The incident mirrors similar failures in other trust-based networks. As one expert noted, banking systems share vulnerabilities with internet infrastructure: if one major operator makes an error, entire countries can experience outages. The difference is that payment networks move actual money, not just data.
French regulators have yet to announce any formal investigation, though the Autorité de contrôle prudentiel et de résolution (ACPR) typically monitors such incidents. The lack of immediate oversight response concerns consumer advocates who argue payment processors should face the same scrutiny as banks themselves.
Your Rights and Protections (Or Lack Thereof)
Here’s what affected customers need to know: under French law, unauthorized transactions must be refunded by your bank. The Monext incident qualifies, and banks have promised automatic reimbursement. However, the timeline remains vague, “in the coming days” isn’t legally binding.
Crucially, banks claim customers don’t need to file formal disputes for these specific errors. But if you incurred overdraft fees or other charges because of the phantom payments, you should document everything and request compensation. Banks aren’t proactively offering this, but you have the right to claim damages from the responsible party, which in this case is ultimately Monext.
For future protection, consider setting up transaction alerts on your banking app. While they won’t prevent backend errors, they’ll give you immediate notice to act. Also, maintain a small buffer in your account, impossible for many, but the only real defense against technical glitches that bypass normal fraud detection.
The Trust Deficit Deepens
The Monext incident reveals a fundamental tension in modern finance: as systems become more complex and interconnected, they become more efficient but also more fragile. France’s banking sector prides itself on security and rigor, yet a single technical error at a third-party processor exposed thousands to financial stress.
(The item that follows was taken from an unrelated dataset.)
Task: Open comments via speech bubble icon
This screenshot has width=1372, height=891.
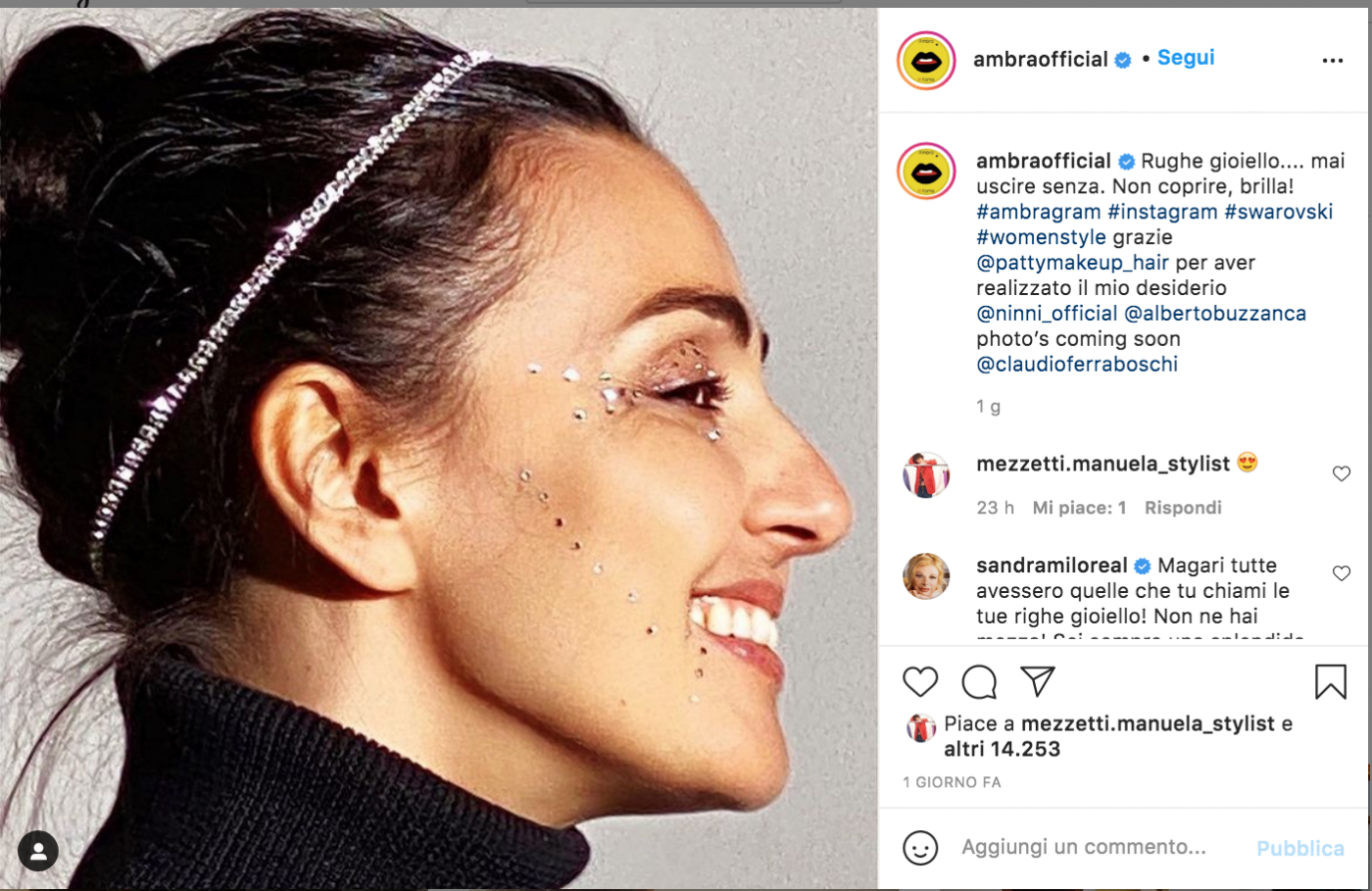Action: pos(979,681)
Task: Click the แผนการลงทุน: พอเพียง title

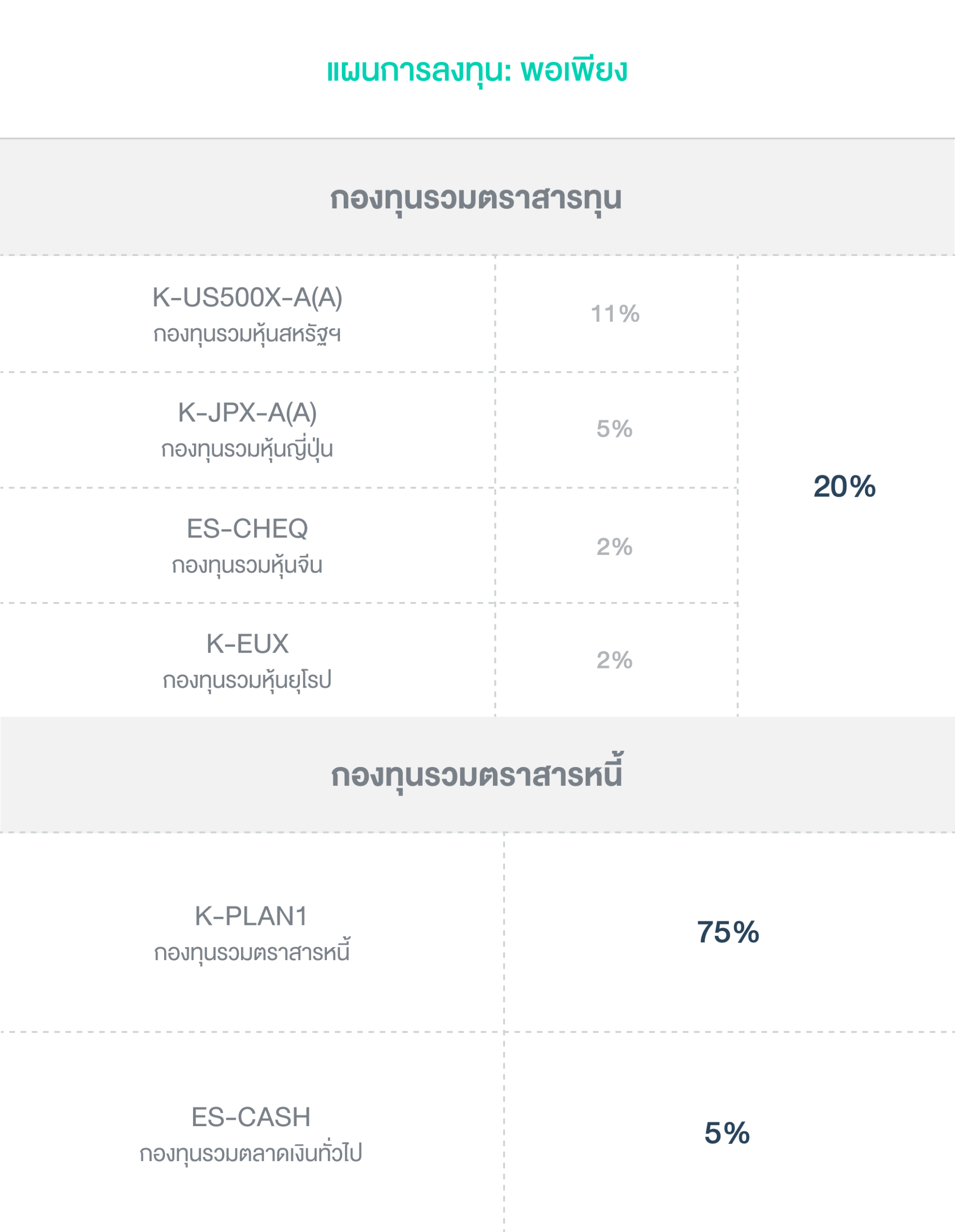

For international residents navigating French financial life, this episode serves as a practical reminder: your bank account is only as reliable as the weakest link in the payment chain. The fact that banks processed four-month-old transactions without flagging them suggests verification systems are thinner than advertised.
The real question isn’t whether Monext will fix its technical issues, it will. The question is whether French regulators will treat payment processors as the systemic risks they clearly are. Until then, customers are left trusting that their money is safe in a system where “safe” means “usually works, except when it doesn’t.”
Keep an eye on your statements. And maybe keep some cash under the mattress, just in case.